| Task goal |
Return only those lines of the records below in which "checkbox" appears.

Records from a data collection
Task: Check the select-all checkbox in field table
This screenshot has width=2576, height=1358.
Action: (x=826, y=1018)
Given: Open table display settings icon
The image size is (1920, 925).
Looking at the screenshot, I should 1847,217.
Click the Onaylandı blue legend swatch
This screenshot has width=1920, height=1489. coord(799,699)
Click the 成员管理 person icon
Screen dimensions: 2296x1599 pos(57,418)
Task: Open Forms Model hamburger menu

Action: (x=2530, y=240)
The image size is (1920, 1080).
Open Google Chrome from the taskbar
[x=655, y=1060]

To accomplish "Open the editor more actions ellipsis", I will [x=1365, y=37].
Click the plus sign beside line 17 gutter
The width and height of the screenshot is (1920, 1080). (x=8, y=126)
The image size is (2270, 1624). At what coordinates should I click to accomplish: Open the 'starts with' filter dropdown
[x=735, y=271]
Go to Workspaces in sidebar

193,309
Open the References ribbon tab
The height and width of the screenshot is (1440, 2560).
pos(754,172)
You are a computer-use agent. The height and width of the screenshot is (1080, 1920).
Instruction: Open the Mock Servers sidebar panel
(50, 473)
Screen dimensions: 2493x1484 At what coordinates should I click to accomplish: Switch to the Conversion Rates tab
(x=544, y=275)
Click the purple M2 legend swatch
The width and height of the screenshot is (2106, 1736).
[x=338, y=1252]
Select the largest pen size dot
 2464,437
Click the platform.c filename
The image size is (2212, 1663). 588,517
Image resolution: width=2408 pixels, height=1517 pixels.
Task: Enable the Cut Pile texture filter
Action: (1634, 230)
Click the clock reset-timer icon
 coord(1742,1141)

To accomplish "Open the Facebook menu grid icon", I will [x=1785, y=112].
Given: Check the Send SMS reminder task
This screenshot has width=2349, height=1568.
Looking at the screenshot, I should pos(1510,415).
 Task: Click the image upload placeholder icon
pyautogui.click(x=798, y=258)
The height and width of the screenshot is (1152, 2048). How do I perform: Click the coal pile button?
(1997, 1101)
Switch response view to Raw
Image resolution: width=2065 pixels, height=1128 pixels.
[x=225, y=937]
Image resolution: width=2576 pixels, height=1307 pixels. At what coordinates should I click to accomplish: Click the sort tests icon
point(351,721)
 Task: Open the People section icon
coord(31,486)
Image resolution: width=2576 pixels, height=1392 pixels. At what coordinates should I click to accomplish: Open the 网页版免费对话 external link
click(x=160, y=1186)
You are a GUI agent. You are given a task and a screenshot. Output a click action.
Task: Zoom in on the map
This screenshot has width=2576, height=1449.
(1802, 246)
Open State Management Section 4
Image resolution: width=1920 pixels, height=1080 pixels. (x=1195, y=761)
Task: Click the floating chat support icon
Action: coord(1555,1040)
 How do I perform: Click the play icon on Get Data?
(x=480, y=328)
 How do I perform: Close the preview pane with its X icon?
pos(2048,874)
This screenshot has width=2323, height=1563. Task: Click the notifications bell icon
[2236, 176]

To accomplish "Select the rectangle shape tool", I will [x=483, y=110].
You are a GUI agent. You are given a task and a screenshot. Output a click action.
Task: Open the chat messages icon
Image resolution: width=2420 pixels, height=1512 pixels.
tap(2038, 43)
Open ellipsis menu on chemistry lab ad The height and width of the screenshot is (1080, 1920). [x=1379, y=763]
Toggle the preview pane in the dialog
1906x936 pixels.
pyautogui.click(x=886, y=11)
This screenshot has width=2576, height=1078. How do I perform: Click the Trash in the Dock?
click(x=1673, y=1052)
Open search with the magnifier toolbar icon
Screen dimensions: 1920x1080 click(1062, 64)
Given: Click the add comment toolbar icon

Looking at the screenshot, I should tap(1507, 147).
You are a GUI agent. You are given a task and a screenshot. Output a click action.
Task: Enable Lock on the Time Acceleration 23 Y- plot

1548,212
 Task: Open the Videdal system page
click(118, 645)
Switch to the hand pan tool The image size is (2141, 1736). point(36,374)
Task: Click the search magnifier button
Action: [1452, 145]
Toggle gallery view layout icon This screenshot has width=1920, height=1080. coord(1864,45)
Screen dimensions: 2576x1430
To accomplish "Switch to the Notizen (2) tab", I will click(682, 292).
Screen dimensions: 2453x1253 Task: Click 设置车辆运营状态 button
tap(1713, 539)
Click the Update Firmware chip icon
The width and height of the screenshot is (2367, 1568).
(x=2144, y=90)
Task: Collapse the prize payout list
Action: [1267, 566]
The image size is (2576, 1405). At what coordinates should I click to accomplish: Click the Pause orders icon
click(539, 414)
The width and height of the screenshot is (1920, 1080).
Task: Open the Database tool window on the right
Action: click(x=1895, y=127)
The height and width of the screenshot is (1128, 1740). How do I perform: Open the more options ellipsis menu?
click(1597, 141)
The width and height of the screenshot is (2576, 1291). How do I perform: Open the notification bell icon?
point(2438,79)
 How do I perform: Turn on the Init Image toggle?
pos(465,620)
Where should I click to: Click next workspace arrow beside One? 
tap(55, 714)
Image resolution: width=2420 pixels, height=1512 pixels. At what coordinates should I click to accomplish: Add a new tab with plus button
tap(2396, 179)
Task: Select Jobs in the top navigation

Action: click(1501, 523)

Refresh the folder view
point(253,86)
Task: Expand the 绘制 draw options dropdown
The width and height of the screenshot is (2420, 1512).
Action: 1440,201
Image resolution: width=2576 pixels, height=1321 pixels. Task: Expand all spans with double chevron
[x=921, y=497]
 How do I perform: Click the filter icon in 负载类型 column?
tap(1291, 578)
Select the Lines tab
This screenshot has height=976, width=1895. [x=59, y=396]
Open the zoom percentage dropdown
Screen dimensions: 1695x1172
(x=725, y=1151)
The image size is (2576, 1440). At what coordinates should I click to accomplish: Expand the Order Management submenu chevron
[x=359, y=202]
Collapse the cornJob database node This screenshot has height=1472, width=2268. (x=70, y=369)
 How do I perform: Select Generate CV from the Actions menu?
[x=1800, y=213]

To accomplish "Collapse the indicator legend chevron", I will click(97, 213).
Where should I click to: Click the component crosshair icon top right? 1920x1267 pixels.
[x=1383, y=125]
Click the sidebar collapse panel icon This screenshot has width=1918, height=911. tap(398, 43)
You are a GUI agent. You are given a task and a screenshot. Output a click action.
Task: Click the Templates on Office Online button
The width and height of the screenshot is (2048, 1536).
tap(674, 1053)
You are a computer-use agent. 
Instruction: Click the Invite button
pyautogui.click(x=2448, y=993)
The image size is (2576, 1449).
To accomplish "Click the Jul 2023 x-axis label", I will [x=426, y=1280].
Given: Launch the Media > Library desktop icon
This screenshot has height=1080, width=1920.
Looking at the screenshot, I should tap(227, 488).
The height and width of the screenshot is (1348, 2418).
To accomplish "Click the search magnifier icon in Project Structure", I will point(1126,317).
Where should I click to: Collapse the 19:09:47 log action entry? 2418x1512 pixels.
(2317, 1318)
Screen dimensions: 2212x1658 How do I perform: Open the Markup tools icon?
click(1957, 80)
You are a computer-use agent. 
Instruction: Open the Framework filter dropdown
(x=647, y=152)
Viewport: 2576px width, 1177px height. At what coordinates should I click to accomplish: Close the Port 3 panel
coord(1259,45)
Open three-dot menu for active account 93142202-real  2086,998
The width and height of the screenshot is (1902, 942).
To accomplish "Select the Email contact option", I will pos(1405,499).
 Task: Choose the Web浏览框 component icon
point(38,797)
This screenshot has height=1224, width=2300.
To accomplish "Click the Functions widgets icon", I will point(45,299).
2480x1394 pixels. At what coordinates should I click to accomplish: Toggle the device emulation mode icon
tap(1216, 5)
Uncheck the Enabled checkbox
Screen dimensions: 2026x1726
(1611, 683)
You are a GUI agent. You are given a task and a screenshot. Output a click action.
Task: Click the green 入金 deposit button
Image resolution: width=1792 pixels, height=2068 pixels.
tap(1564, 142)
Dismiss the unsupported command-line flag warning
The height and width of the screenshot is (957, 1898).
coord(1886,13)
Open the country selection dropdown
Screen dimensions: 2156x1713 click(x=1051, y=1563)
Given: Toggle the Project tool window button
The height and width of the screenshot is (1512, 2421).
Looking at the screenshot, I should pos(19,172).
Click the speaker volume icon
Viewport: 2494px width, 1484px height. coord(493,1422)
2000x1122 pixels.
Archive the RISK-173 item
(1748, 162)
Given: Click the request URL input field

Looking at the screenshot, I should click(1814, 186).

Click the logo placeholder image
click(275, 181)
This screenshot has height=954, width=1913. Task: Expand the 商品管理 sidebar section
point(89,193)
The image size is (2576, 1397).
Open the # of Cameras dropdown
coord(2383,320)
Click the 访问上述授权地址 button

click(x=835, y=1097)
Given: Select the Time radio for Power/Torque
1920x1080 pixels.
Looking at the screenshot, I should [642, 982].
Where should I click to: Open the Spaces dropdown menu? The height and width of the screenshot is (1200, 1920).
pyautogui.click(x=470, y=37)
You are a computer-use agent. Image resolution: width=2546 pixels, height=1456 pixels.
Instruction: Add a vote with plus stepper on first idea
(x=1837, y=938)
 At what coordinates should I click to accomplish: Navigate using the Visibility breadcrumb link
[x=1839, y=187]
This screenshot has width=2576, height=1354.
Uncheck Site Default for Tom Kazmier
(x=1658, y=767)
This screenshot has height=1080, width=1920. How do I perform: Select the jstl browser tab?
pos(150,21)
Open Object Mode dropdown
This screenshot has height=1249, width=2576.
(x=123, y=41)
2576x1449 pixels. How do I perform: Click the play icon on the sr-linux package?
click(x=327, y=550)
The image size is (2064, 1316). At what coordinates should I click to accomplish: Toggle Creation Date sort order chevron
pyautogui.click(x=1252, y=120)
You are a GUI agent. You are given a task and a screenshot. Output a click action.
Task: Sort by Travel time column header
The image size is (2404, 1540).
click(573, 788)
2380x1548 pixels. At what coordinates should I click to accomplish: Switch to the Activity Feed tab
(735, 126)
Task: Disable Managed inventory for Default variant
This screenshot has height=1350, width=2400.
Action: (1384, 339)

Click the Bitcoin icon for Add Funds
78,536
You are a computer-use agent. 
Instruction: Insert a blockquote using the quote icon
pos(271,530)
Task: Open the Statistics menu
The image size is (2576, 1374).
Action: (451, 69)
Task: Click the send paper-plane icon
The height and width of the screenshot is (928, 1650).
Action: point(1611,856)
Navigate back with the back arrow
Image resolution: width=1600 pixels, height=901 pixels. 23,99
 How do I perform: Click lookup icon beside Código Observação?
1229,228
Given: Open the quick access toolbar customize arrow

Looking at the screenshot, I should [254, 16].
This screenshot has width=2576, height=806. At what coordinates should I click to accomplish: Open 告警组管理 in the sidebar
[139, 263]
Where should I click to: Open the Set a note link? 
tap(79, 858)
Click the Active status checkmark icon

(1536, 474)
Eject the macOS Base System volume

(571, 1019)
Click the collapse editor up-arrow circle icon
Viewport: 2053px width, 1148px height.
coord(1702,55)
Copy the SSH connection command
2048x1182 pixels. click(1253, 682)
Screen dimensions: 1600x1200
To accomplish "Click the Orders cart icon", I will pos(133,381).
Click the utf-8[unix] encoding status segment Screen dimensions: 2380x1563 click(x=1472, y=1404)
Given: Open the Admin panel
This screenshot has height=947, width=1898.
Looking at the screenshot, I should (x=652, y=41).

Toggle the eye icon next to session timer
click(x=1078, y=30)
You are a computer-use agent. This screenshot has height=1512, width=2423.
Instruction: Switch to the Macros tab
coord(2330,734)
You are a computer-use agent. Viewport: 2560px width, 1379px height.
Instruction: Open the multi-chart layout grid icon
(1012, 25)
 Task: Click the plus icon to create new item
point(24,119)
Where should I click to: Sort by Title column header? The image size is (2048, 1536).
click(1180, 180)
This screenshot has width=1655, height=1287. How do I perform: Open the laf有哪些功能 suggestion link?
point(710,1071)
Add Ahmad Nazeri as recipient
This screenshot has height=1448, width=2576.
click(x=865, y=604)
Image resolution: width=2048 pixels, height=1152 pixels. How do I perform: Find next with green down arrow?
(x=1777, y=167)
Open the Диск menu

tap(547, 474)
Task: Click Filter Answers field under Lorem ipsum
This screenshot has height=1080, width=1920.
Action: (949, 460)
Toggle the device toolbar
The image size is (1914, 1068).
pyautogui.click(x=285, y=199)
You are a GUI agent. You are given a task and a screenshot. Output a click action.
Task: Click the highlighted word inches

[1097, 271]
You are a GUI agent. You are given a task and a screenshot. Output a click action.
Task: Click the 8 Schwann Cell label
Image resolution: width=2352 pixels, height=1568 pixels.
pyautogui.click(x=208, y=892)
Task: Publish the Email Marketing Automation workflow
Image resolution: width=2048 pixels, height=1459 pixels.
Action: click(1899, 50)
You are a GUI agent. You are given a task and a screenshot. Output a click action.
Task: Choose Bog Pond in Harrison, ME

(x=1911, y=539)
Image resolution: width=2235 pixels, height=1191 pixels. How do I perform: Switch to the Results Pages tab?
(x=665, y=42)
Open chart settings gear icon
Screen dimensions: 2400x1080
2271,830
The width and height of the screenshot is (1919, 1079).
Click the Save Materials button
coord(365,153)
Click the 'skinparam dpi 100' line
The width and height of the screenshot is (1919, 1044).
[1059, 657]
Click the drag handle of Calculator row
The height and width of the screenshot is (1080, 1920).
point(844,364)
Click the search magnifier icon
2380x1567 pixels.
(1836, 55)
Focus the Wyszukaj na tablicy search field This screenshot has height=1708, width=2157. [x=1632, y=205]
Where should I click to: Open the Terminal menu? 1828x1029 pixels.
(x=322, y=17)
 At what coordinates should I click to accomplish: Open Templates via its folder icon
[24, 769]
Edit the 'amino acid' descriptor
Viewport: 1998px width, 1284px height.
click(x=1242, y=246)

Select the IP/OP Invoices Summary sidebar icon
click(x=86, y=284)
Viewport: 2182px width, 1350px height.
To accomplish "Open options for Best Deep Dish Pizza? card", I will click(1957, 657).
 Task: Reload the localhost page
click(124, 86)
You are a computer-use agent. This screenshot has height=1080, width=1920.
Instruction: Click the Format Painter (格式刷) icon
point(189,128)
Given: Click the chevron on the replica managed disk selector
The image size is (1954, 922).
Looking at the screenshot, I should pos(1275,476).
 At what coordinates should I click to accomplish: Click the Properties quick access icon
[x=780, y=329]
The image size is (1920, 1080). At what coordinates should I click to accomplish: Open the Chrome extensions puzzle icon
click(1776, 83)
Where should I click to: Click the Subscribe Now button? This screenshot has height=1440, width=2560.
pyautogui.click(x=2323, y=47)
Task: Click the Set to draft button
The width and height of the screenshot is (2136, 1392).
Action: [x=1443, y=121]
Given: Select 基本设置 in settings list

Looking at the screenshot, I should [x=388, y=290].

| Written reply |
Task: Check the select-all checkbox in field table
Uncheck the Enabled checkbox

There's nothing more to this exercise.